Milliken’s racing passions were reawakened by the sight of an MG TC on the streets of New York. He soon traded up to the Bugatti with which he crashed so memorably at Watkins Glen. That he wasn’t injured was owed to his authorship of the rules for this, the first major road race in America after the war. He made both crash helmets and seat belts mandatory — a pioneering move at the time.
Bill Milliken became chief steward for the Grand Prix races at the Glen, which began in 1961. In this role, he said, “I experienced both woe and satisfaction. It was my responsibility to collect the drivers, make sense out of the Driver’s Meeting and start the race on time (not always successfully). GP drivers are a tough and independent lot, so I tried to focus on the few essentials.” He held this cursed chalice for a decade.
In his own racing Milliken was fascinated by four-wheel-drive machinery. In 1948 he borrowed one of two 4x4 Millers built for the 1932 Indianapolis Race and campaigned it for several seasons. Its 1952 successor was another 4x4, a British AJB Special S.2 with Austrian Steyr V-8 power. Much later Bill built a radical single-seater of his own with steep negative camber on all four wheels—the outcome of studies at Cornell. With the help of his great friend Edward Dean Butler he starred with it at Goodwood’s Festival of Speed in 2002.
Milliken successfully married his interest in racing with his knowledge of aircraft stability to win car-industry contracts for fundamental research and analysis of why cars behave as they do, work that still underpins our understanding more than half a century later. Setting out a project program in 1952 that a colleague called “a work of genius,” Bill won General Motors as a first client for Cornell’s know-how. “Within a year we were getting $100,000 contracts,” Milliken recalled, “and we were free to publish.”
I always enjoyed picking up the phone and hearing the unmistakable dry drawl of the Maine-nurtured Milliken. Born in 1911, Bill died in 2012—a long and harrowingly eventful life. I shared part of it and still do, working closely with his son Douglas on various projects. However few of them could top the Astro Spiral, the amazing stunt-driving jump that saw an auto turn 360 degrees (almost) in the air and land with car and driver intact. You saw in in the Bond movie The Man with the Golden Gun. This grew out of an analytical program on vehicle behavior developed at Cornell! And I had an exclusive on its creation and debut.

Equations of Motion is both a revealing personal memoir and a repository of insights into the nature and findings of research into the dynamics of ground and air vehicles. Bearing in mind Bill’s colorful career, I particularly appreciated his thoughts on the nature of risk and the avoidance of its possible consequences, as follows:
“Arising through an unforeseen factor, a risk is detected before it becomes catastrophic. If there is enough information, or experience, available to make a remedial decision and time to take positive action, and if panic is avoided and the action avoids compounding the problem, and if sufficient feedback is available, success may be achieved albeit by a very small margin.”

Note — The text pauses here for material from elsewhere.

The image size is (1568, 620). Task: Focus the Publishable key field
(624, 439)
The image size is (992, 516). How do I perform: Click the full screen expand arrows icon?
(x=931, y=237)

To this Bill added, “In any narrow escape the element of chance cannot be totally discounted.” Discounted? I’d say that Milliken harnessed chance and made it dance!
I met Bill early in my career when working on the Chrysler/Calspan Research Safety Vehicle. Wonderful man, full of stories and equations. I cherish my copy of his book
Hello Karl--what a nice tribute to my father, thank you!